Pigs, again, would not have looked like their modern-day counterparts, something which was recently bemoaned in this blog post 

We should perhaps think more in terms of the Tamworth pig or even, of course, the wild boar, which were plentiful. 

Tamworth pig (public domain)

What did the meat taste like? Well, again, here the animal husbandry differed from modern practices, in that the beasts were mostly killed at the end of their useful life (although see vellum, above), so might have been quite tough. The majority of meat was boiled or stewed. 

What about smaller, ‘domesticated’ animals? Well, they had chickens and geese, but not domesticated ducks at this point, though they might have eaten them, catching them perhaps with nets. Eggs, like milk, were seasonal, and hens did not lay all year round. Perhaps the spring glut added to the association of eggs with Easter. 

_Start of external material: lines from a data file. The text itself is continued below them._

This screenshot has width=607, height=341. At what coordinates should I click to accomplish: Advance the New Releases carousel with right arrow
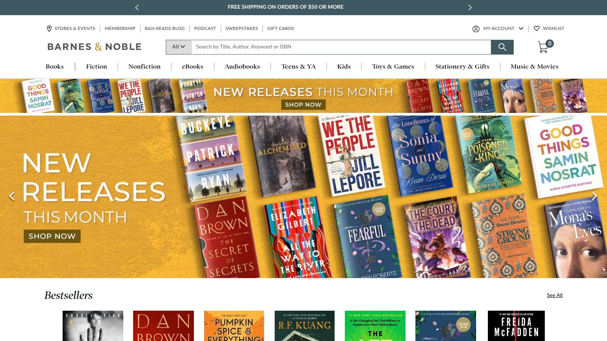point(595,196)
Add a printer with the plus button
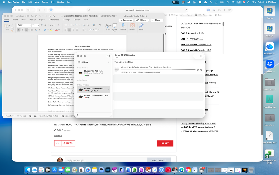 point(77,115)
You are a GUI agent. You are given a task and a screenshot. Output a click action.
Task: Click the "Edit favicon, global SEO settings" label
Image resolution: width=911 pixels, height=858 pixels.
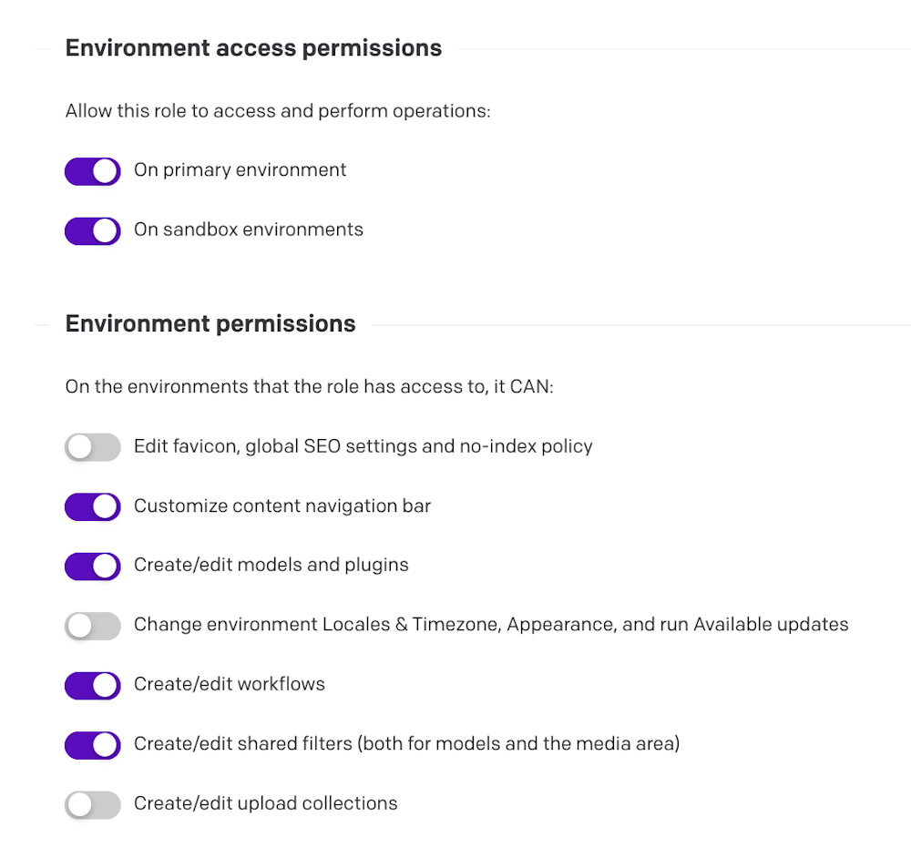coord(363,446)
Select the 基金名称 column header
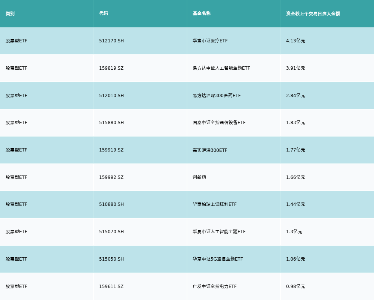The width and height of the screenshot is (374, 300). [x=202, y=14]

In the tenth-century Colloquy of Ælfric, the king’s hunter says that with swift hounds he hunts down wild game. He takes harts and boars, bucks and roes, and sometimes hares. These dogs were working dogs, probably kept in kennels. But there is some evidence of dogs being buried in human graves, suggesting a role as faithful companions, or perhaps even personal guard dogs, but much more evidence of dogs being buried in middens, or rubbish pits, which suggests a less friendly relationship. We should perhaps imagine these dogs as predominantly deer hounds and greyhounds. 

A scene from the Bayeux Tapestry depicting hawking

Since pests needed to be kept out of the grain stores, and mice and black rats were certainly present in Saxon England, it stands to reason that some kind of animal was employed for pest control, and remains of cats have been found on numerous sites. But what might be more surprising is that there is evidence that weasels and polecats were also used for this task and tamed and trained specifically to catch rats and mice. 

Were even these small furries pets? No. Any animal would need to earn its keep. But I’m sure that human nature being what it is, there must have been some young children who had their favourites and perhaps tried to cuddle them from time to time. What is not clear is how ‘tamed’ these beasts were. Watch your fingers!